The Hyper Converged 380 is essentially just an ProLiant DL380. What turns the server into a "software-defined virtualization solution," as HPE calls it, is its Hyper Converged Operating Environment, an updated version of which HPE revealed in London.

The new version, when it is released in the first quarter next year, will add integrated analytics and multi-tenant workspaces. Together, HPE says, these will IT departments to manage servers as a single resource pool, composing and recomposing virtualized environments for individuals or workgroups, and to predict future needs.

"It's an upgrade to the management subsystem," said Foley. "It's a headless OneView, a friendlier management console for setting up virtual machines. ... It also provides a friendlier front-end for storage systems," he said.

HPE Synergy with HPE Helion CloudSystem 10 is a bit of a mouthful, but HPE clearly hopes it will be easier to use than to say.

Although it won't be generally available until the first quarter next year, some customers have had access to CloudSystem 10 for a while now, Foley said.

"We're seeing more success in terms of customer usage than we did in previous versions," he said. "Products have ups and downs in their lifecycle and this one's on an up."

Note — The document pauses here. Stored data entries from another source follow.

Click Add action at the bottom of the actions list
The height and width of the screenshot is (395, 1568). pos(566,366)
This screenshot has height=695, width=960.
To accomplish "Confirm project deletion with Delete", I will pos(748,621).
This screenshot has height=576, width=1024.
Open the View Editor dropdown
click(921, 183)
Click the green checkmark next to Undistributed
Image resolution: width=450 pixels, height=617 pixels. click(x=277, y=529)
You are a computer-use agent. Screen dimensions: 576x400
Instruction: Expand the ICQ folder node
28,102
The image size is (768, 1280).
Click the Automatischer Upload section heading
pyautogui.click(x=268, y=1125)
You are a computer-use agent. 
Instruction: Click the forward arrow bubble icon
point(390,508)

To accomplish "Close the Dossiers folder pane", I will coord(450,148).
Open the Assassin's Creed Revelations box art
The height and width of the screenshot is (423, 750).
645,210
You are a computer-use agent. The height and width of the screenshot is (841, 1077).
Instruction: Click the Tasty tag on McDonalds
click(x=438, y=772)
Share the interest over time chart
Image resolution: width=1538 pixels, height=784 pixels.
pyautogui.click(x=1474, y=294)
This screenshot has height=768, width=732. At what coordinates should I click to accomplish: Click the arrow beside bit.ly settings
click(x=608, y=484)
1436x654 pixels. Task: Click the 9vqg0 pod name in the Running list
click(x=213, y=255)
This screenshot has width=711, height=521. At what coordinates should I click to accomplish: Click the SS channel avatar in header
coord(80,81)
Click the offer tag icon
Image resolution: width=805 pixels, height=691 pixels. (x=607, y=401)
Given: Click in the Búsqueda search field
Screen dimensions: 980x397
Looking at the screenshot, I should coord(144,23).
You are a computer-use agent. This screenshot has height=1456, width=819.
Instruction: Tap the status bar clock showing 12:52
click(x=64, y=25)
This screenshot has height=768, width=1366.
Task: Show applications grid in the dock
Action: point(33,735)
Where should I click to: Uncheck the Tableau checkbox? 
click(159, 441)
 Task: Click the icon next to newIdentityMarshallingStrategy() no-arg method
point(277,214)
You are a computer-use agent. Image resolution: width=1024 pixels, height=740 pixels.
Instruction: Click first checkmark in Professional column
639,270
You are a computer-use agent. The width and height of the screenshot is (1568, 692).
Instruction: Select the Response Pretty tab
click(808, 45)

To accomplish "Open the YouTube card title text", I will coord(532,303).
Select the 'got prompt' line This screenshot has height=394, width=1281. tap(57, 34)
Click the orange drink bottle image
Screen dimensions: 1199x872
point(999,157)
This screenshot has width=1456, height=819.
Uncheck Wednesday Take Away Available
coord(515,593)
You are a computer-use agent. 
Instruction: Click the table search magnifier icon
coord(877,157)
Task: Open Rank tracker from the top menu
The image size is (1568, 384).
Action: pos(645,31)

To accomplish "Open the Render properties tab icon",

One advantage of CloudSystem 10 is in lower licensing costs: "In CloudSystem 9, if you were using VMware as a hypervisor, the licensing terms were expensive," Foley said. The new version works with a less expensive VMware license, he said.

HPE has rolled in its OneView Composer infrastructure automation management software, and Version 10 also pulls in more OpenStack services: "We are able to use KVM from OpenStack rather than from a third-party vendor," Foley said.

One of HPE's aims is to simplify not just the management of infrastructure, but also of applications. It's doing this by developing templates for common apps.

"There's a certain amount of work we can simplify, such as installation," Foley said, but "There's other work that's harder to simplify, such as customization. Work there never really goes away. That's why we have been working with partners to build templates."

HPE is preloading templates for common apps onto Synergy systems, but has to strike a delicate balance between overstuffing servers with too many templates, and leaving some customers unsatisfied that there aren't enough.

"This idea that 80 percent of it is the same, it doesn't hasn't been true," Foley said.

Even if HPE did at some point manage to provide 80 percent coverage of the applications used by its customers, it would be forever playing catch-up because, Foley said, applications age over time, or fall out of favor.

When it comes time to pick up the check, HPE has a couple of new options to offer. HPE Flexible Capacity Service will make it easier to scale up and scale down capacity -- and to charge business units per virtual machine for their use of on-premises infrastructure, just as they would pay for cloud services.

The other payment innovation is HPE Dynamic Usage for Hyper Converged Systems, a new tool that IT service providers can use to bill for multi-tenant workspaces based on virtual machine usage.

The canny company has also found a way to offload some of the risk of investing in hybrid cloud infrastructure. Today, HPE's Technology Services group leases cloud infrastructure owned by the company's Financial Services group, renting it out to customers piecemeal and hoping to make a profit from the difference. But in future, Foley said, HPE will allow partners to take on that risk, living on whatever margin they can make from renting out HPE-owned infrastructure.

"It's extending the capability to do consumption-based pricing to partners," Foley said.

HPE has a packed program for its Discover event, so this is unlikely to be the last news coming out of London this week.